Diamond Spring, CA-based William F. Crowell (W6WBJ), has been fined $25,000, the full amount proposed in a December 2015 Notice of Apparent Liability for Forfeiture (NAL), according to ARRL.org. In the notice and a subsequent Forfeiture Order, the FCC said that Crowell decided to “continue his misconduct after being warned that his actions violated the Communications Act and the Commission’s rules.” Members of the Western Amateur Radio Friendship Association (WARFA) complained in 2015 that Crowell interfered with their frequency, which “conducts nets three times a week on 75 meters,” according to ARRL.org.

Crowell argued that his transmissions and the content therein are protected by the First Amendment, and that WARFA instead was the party that monopolized the frequency and would not let him in. He also said that someone else caused the interference and transmitted prohibited communications at the times in question.

----------

**Short exercise:** According to the text about the amateur radio fine, how much was William F. Crowell fined? These items come from a different source than the text.

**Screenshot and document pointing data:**
----------

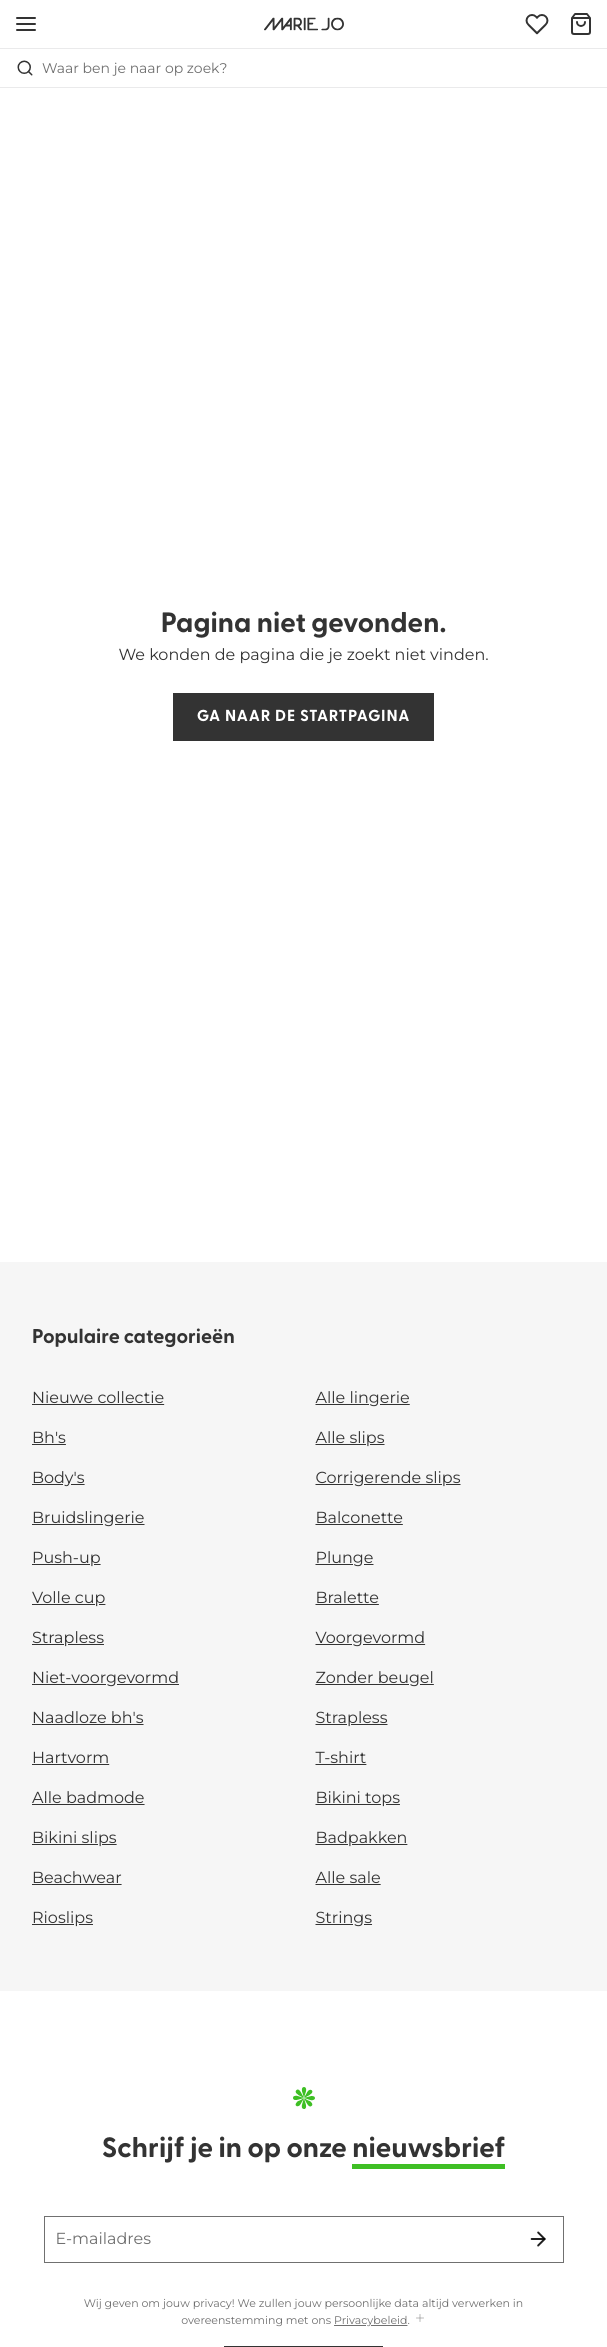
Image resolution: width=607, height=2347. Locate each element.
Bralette (347, 1598)
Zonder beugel (375, 1678)
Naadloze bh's (88, 1718)
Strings (344, 1918)
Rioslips (62, 1918)
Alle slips (350, 1438)
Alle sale (348, 1878)
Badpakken (362, 1838)
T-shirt (341, 1758)
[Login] (537, 24)
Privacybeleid (370, 2320)
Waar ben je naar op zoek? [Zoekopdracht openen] (121, 68)
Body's (58, 1478)
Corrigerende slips (388, 1478)
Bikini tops (358, 1798)
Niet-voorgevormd (105, 1678)
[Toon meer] (420, 2319)
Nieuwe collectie (98, 1398)
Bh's (49, 1438)
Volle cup (68, 1598)
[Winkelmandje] (581, 24)
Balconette (359, 1518)
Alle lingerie (363, 1398)
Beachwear (77, 1878)
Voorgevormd (371, 1638)
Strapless (68, 1638)
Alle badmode (88, 1798)
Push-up (66, 1558)
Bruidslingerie (88, 1518)
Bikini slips (74, 1838)
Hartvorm (70, 1758)
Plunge (345, 1558)
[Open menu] (26, 24)
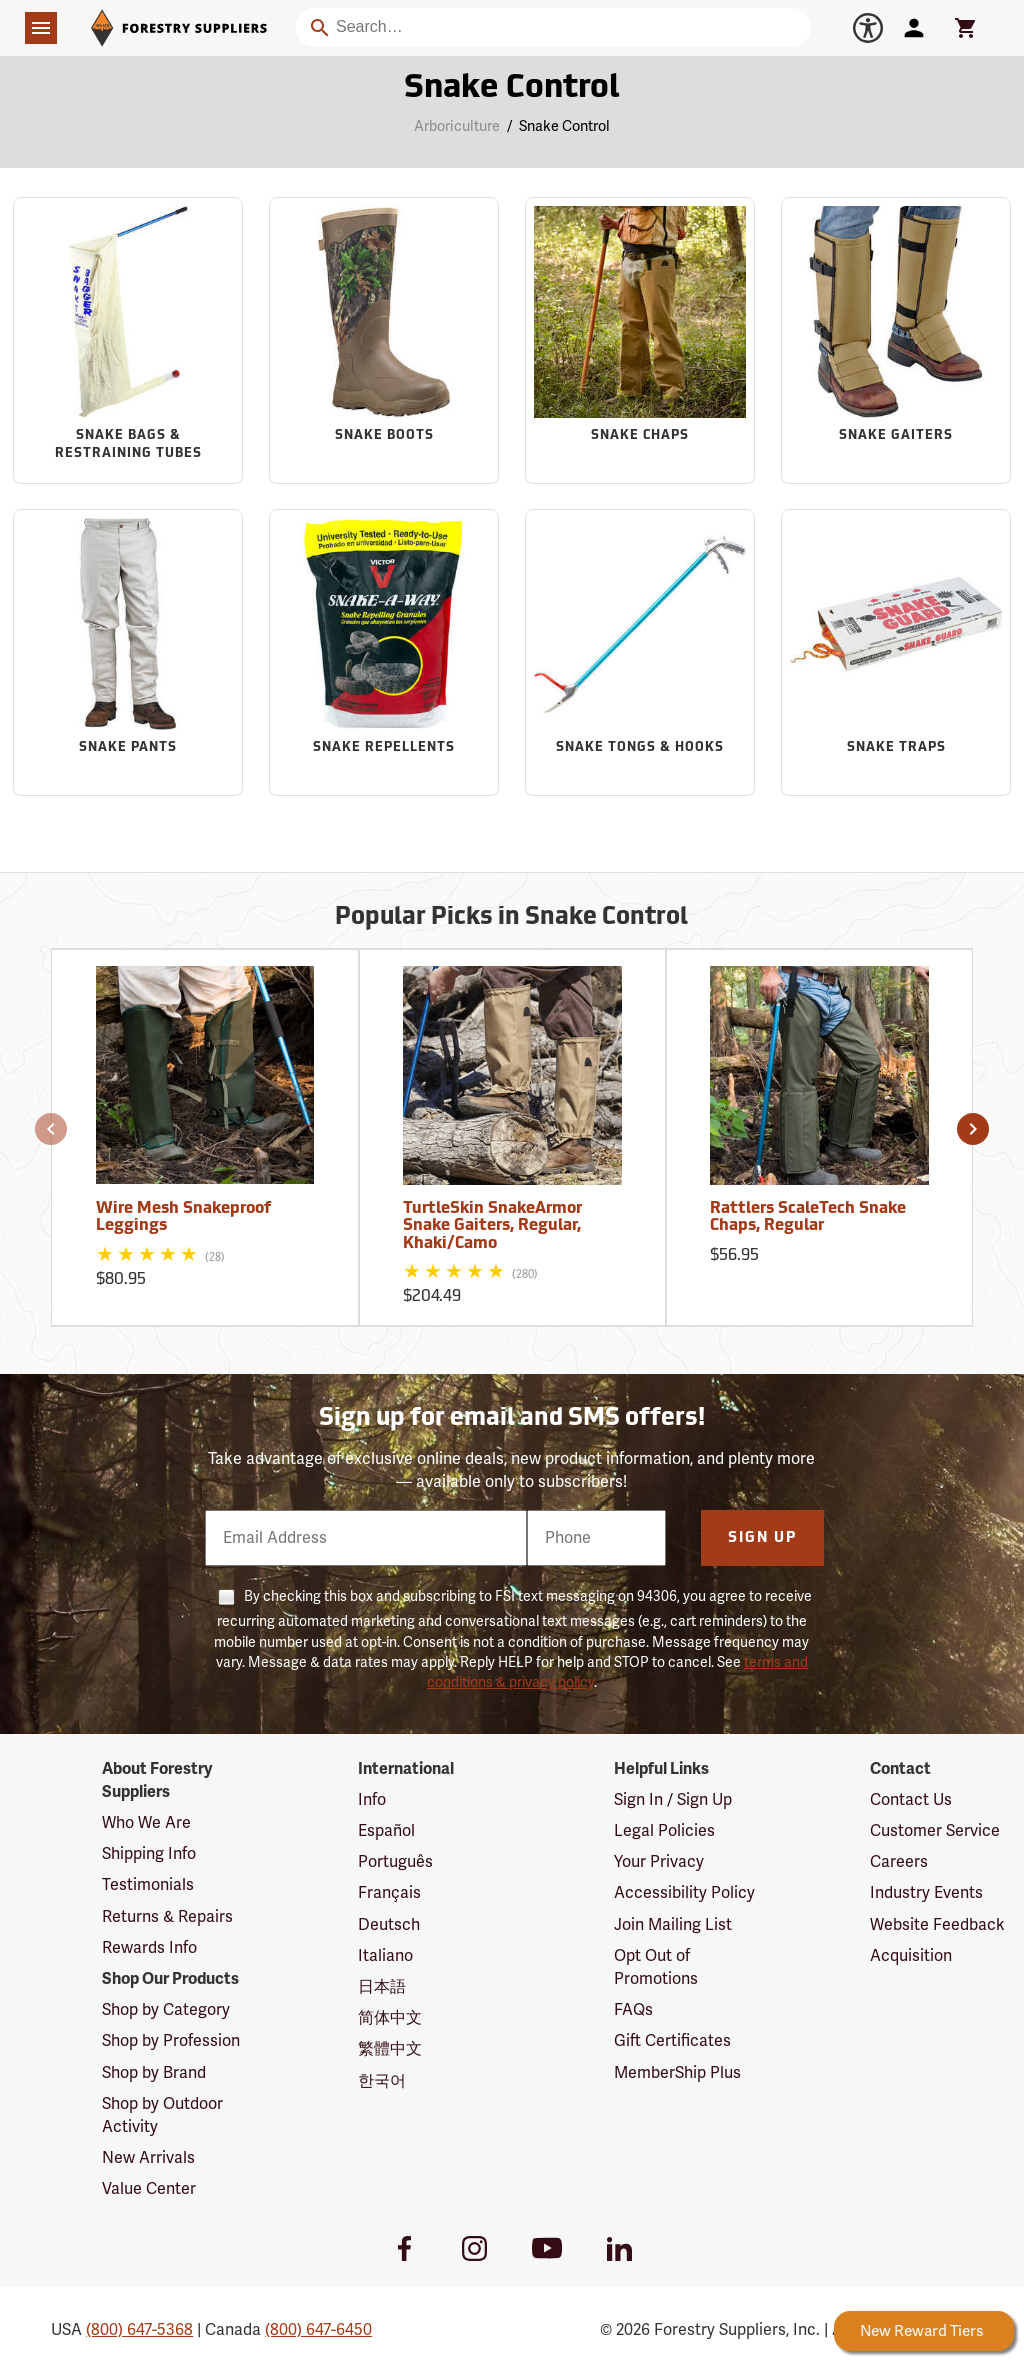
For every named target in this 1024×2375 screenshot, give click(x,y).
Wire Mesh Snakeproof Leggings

----------

**Complete output:** $25,000